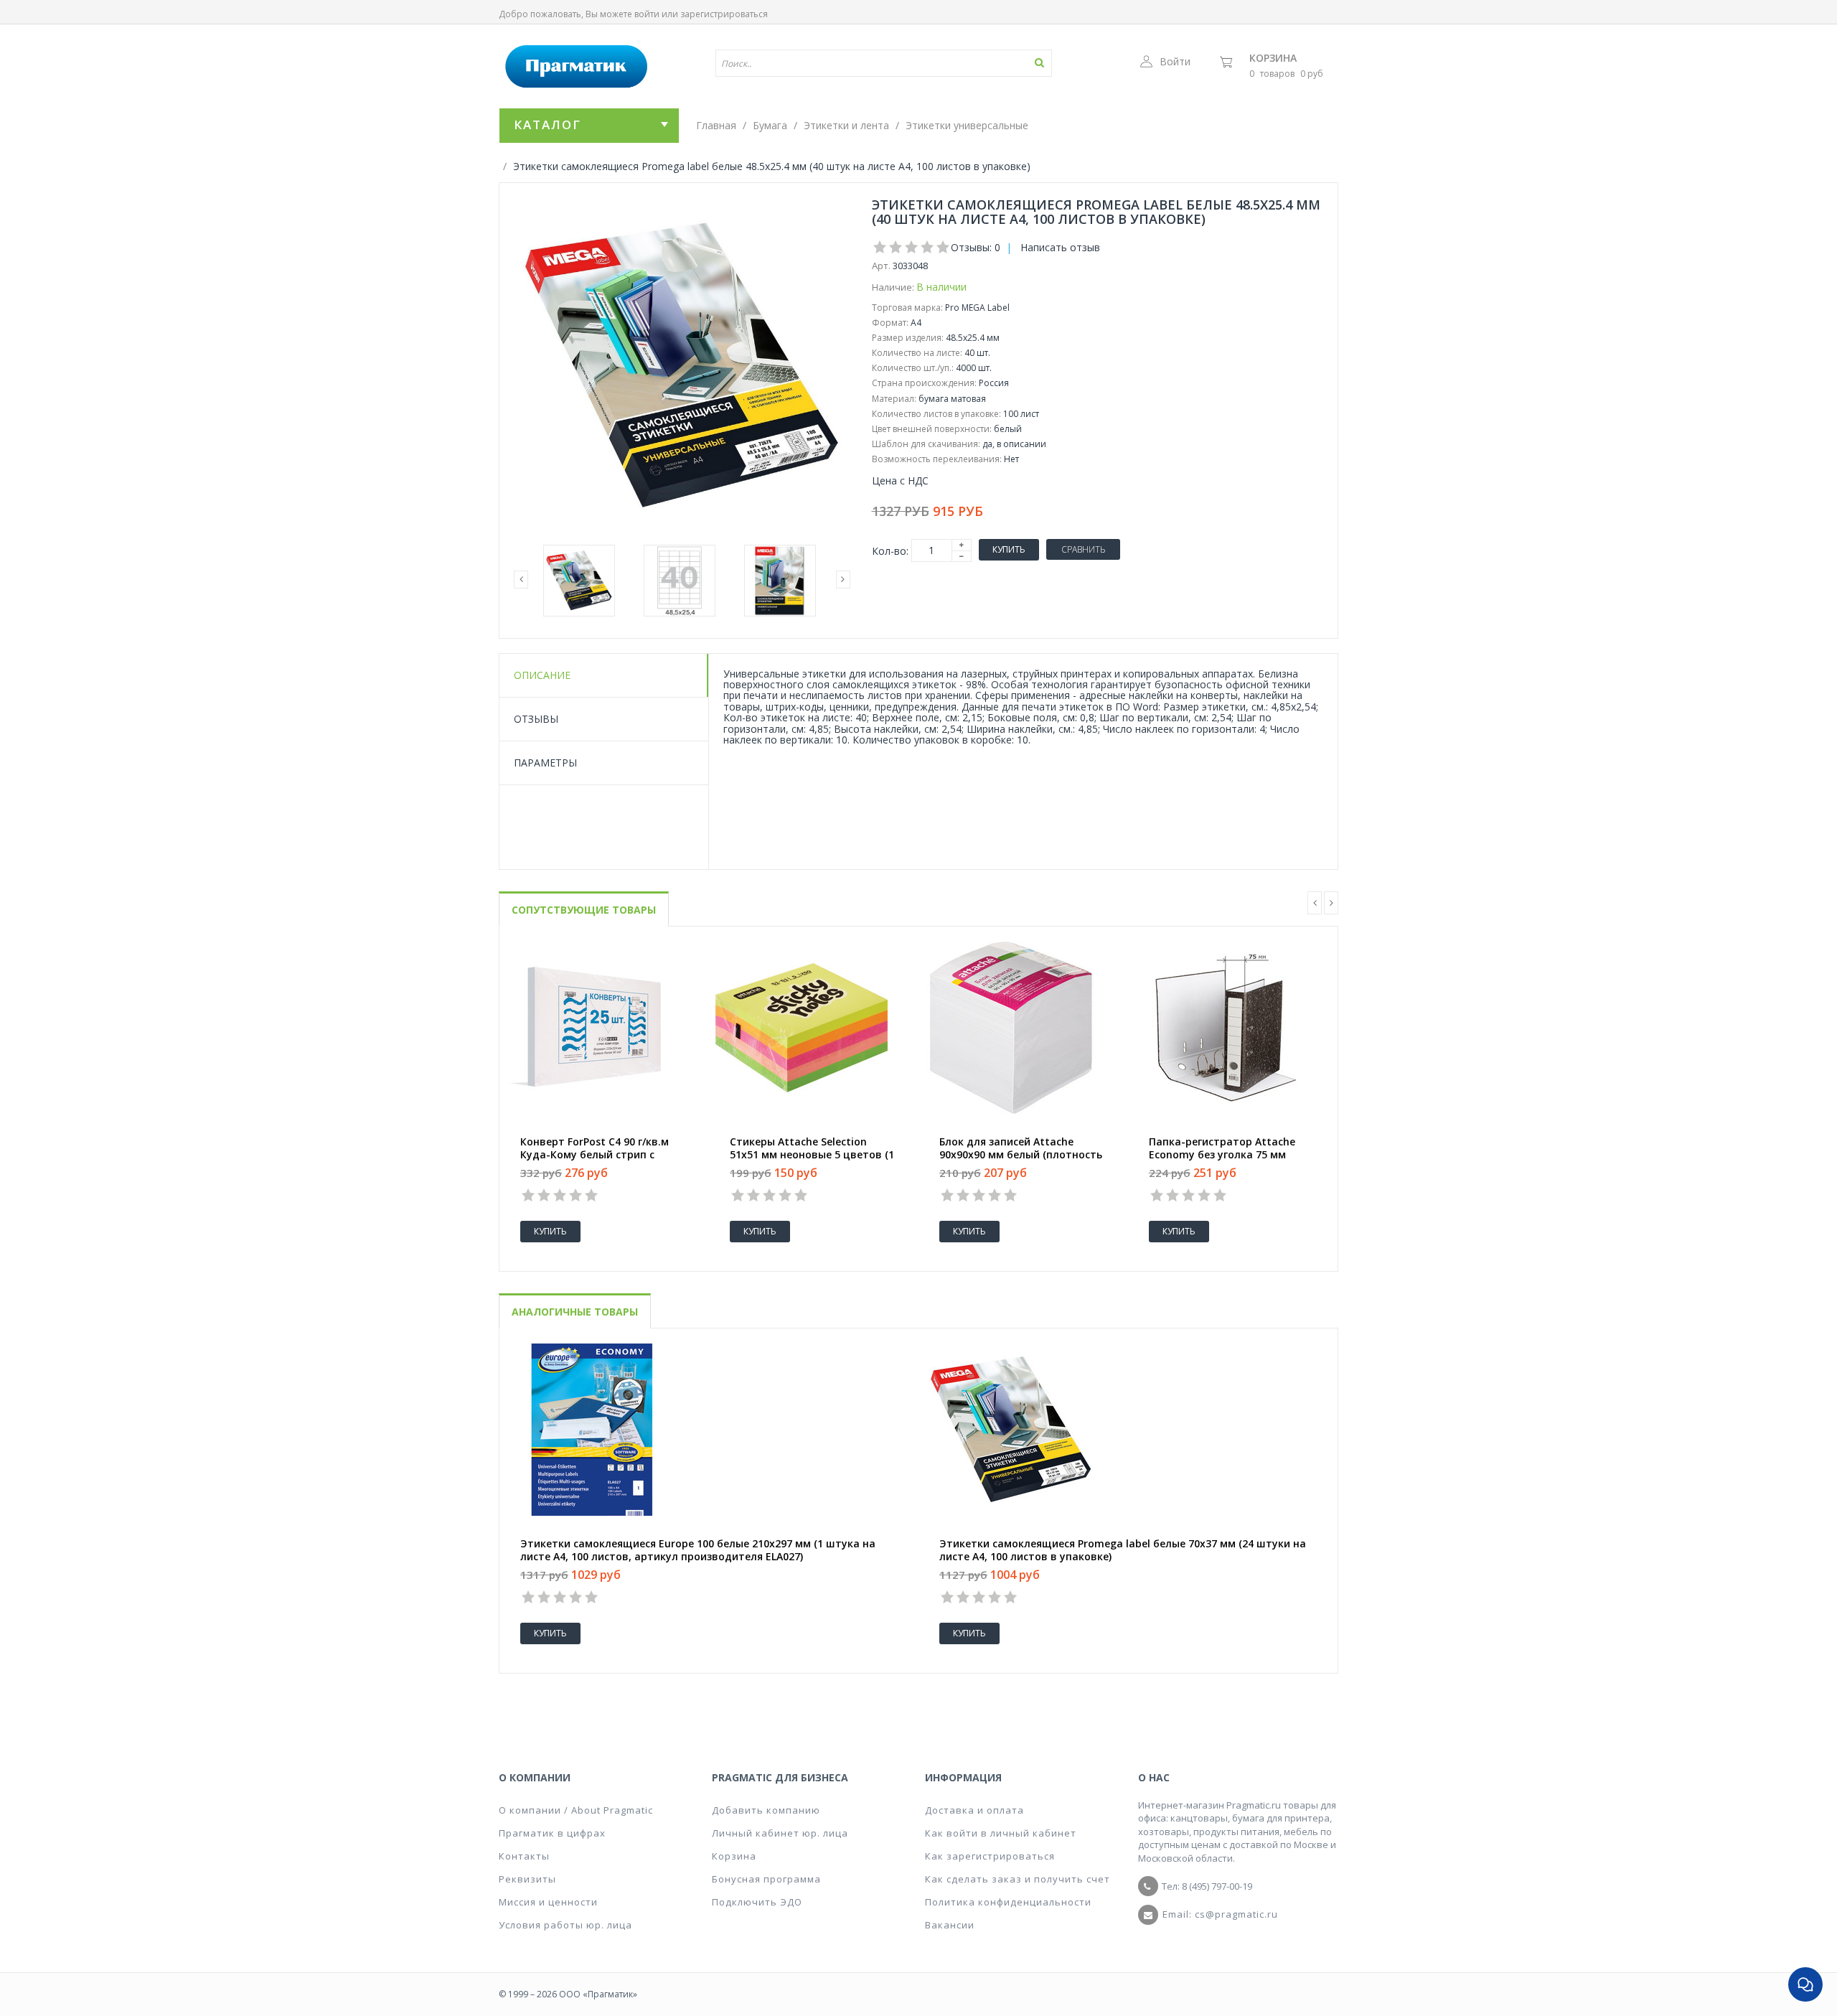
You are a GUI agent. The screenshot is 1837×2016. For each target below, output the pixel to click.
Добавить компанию (766, 1810)
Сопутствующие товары (584, 909)
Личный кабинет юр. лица (780, 1833)
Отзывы (536, 719)
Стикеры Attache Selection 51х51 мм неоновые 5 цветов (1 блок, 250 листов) (812, 1154)
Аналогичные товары (575, 1311)
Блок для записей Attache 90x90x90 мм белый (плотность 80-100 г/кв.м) (1020, 1154)
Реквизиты (527, 1878)
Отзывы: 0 (975, 247)
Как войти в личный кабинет (1000, 1833)
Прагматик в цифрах (552, 1833)
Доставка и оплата (974, 1810)
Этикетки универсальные (967, 125)
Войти (1175, 61)
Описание (542, 675)
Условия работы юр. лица (565, 1924)
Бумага (770, 125)
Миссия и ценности (548, 1901)
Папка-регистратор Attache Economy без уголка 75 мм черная (1222, 1154)
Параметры (545, 762)
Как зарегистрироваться (990, 1855)
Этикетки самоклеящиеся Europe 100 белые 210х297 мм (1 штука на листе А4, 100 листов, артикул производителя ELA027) (697, 1550)
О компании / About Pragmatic (576, 1810)
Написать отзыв (1060, 247)
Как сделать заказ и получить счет (1017, 1878)
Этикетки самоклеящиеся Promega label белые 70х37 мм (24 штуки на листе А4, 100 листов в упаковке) (1122, 1550)
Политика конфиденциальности (1008, 1901)
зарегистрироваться (724, 14)
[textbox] (841, 63)
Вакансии (949, 1924)
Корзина (1273, 58)
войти (646, 14)
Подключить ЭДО (757, 1901)
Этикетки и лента (846, 125)
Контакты (524, 1855)
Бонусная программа (766, 1878)
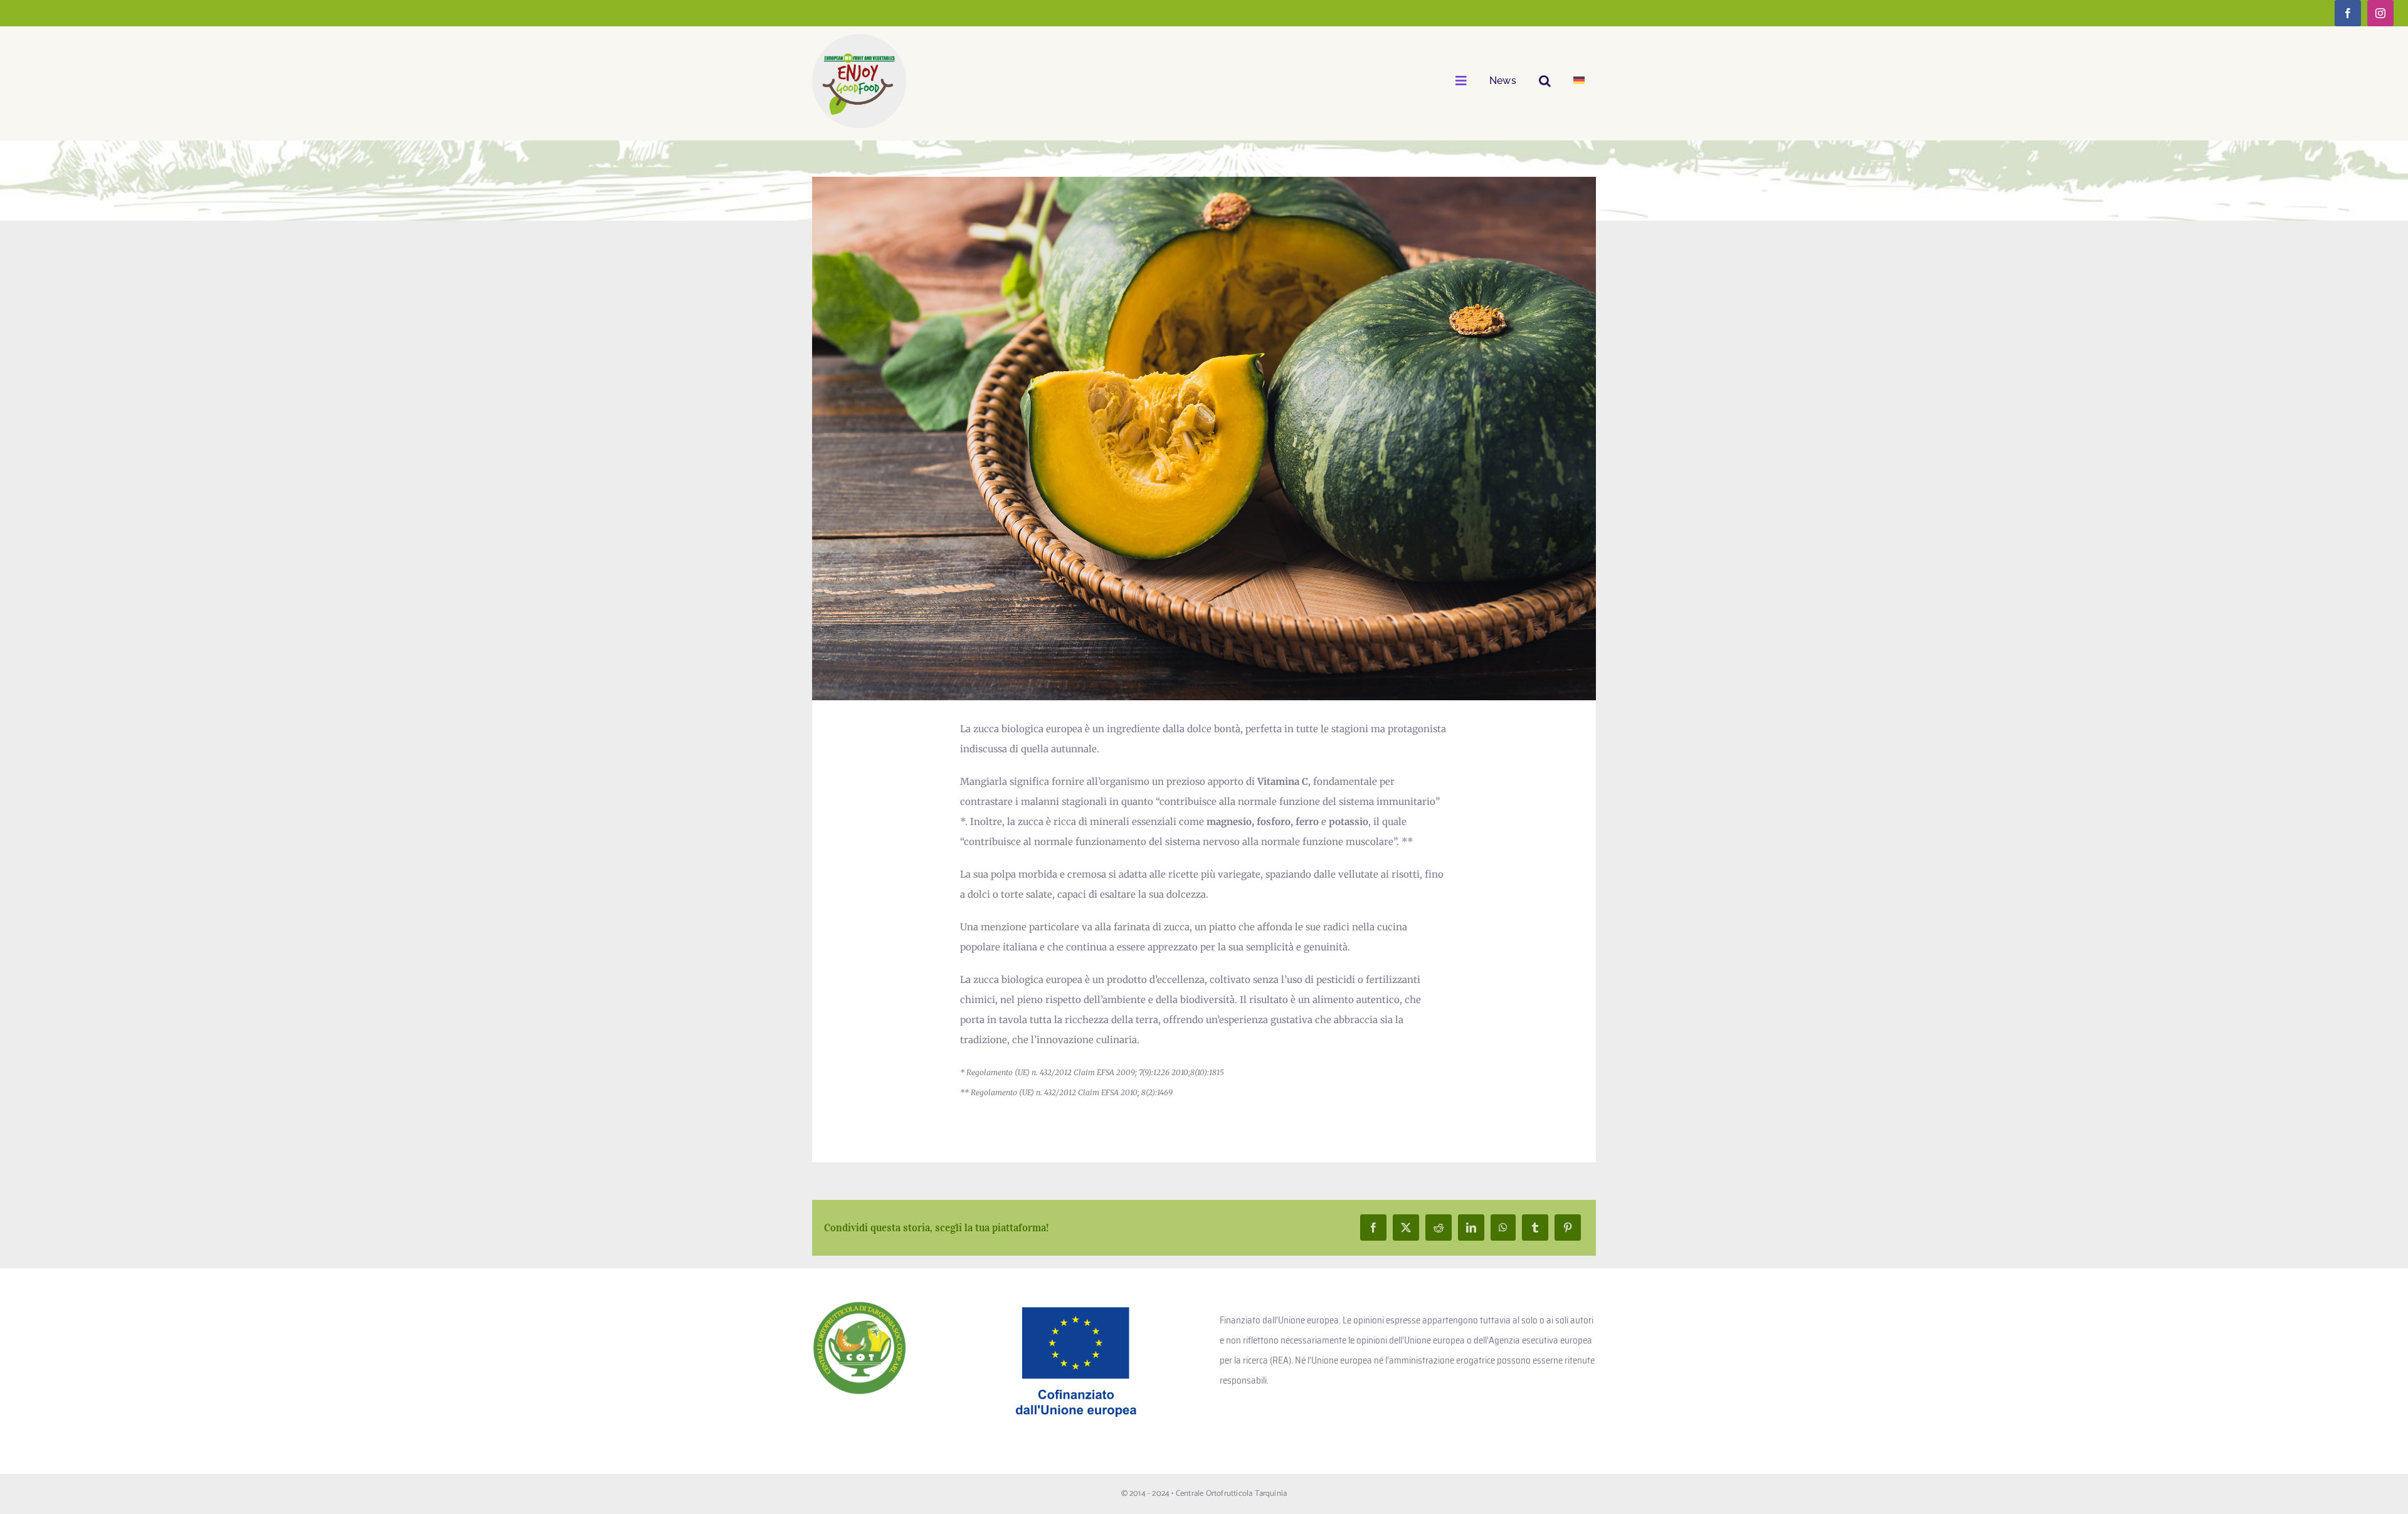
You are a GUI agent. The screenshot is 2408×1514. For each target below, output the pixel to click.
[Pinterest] (1567, 1227)
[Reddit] (1438, 1227)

_REQUIRED ACTION:_
Collect the lines of the data that carry the word "Этикетки".

_WRITTEN ANSWER:_
Этикетки универсальные (967, 125)
Этикетки самоклеящиеся Europe 100 белые 210х297 мм (1 штука на листе А4, 100 листов, артикул производителя ELA027) (697, 1550)
Этикетки самоклеящиеся Promega label белые 70х37 мм (24 штуки на листе А4, 100 листов в упаковке) (1122, 1550)
Этикетки и лента (846, 125)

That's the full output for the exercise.